* Instructions to follow
Turn every line of the data below into a numbered list, skipping blank lines. Leave the pictures out of your answer.

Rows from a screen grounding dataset

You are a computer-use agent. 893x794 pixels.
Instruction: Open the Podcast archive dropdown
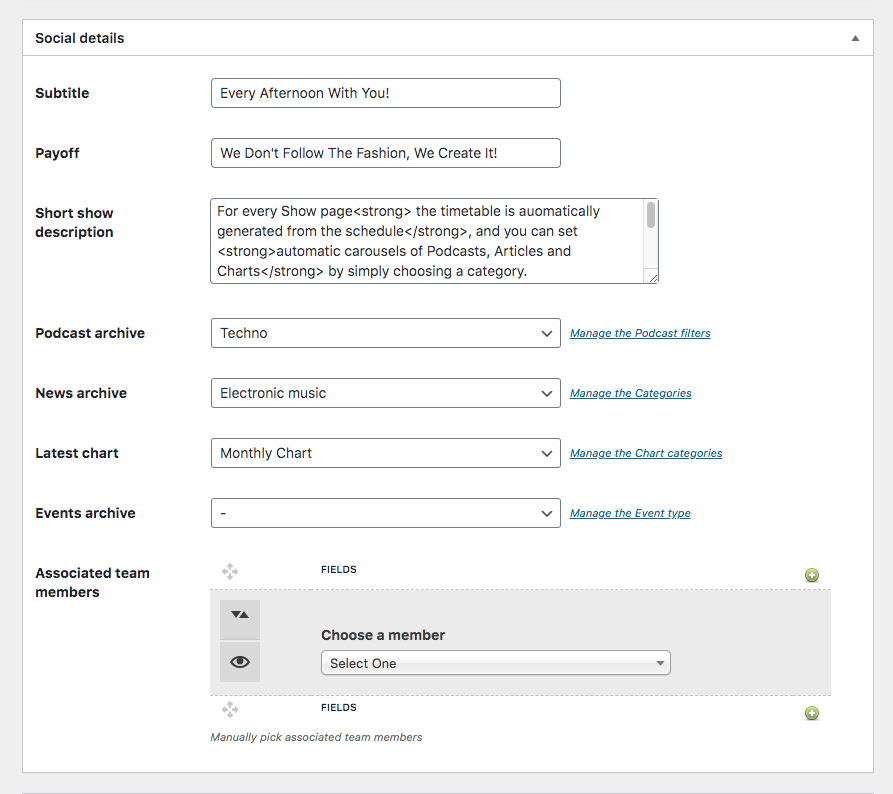(x=386, y=333)
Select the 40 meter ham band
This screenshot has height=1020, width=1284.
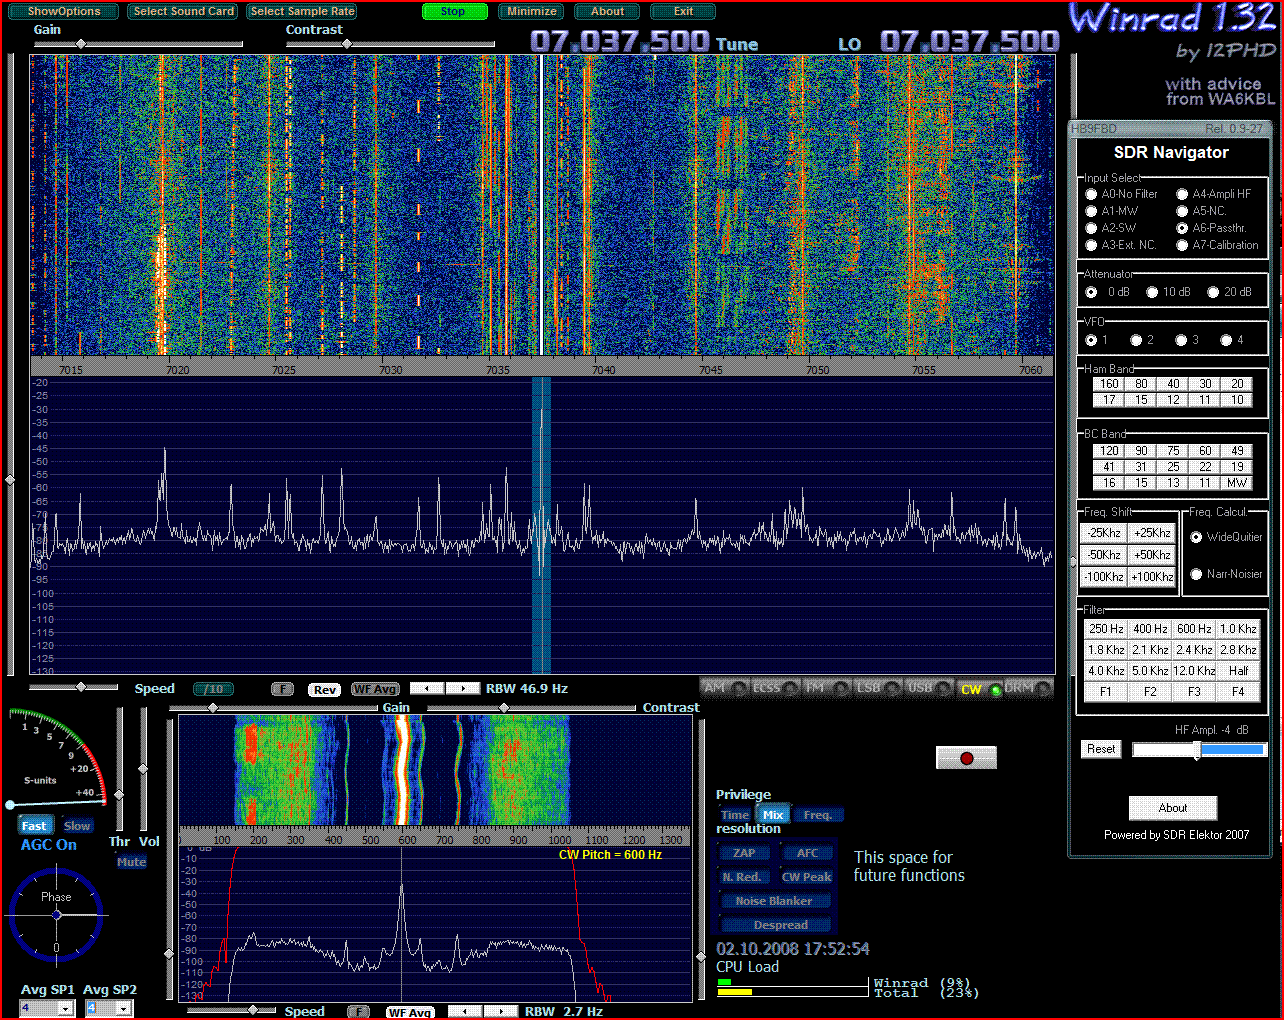pyautogui.click(x=1173, y=384)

* Correct result
1. You are a computer-use agent. 893x794 pixels.
2. Instruction: Open the Podcast archive dropdown
3. (x=386, y=333)
4. Select the 40 meter ham band
5. This screenshot has height=1020, width=1284.
6. pyautogui.click(x=1173, y=384)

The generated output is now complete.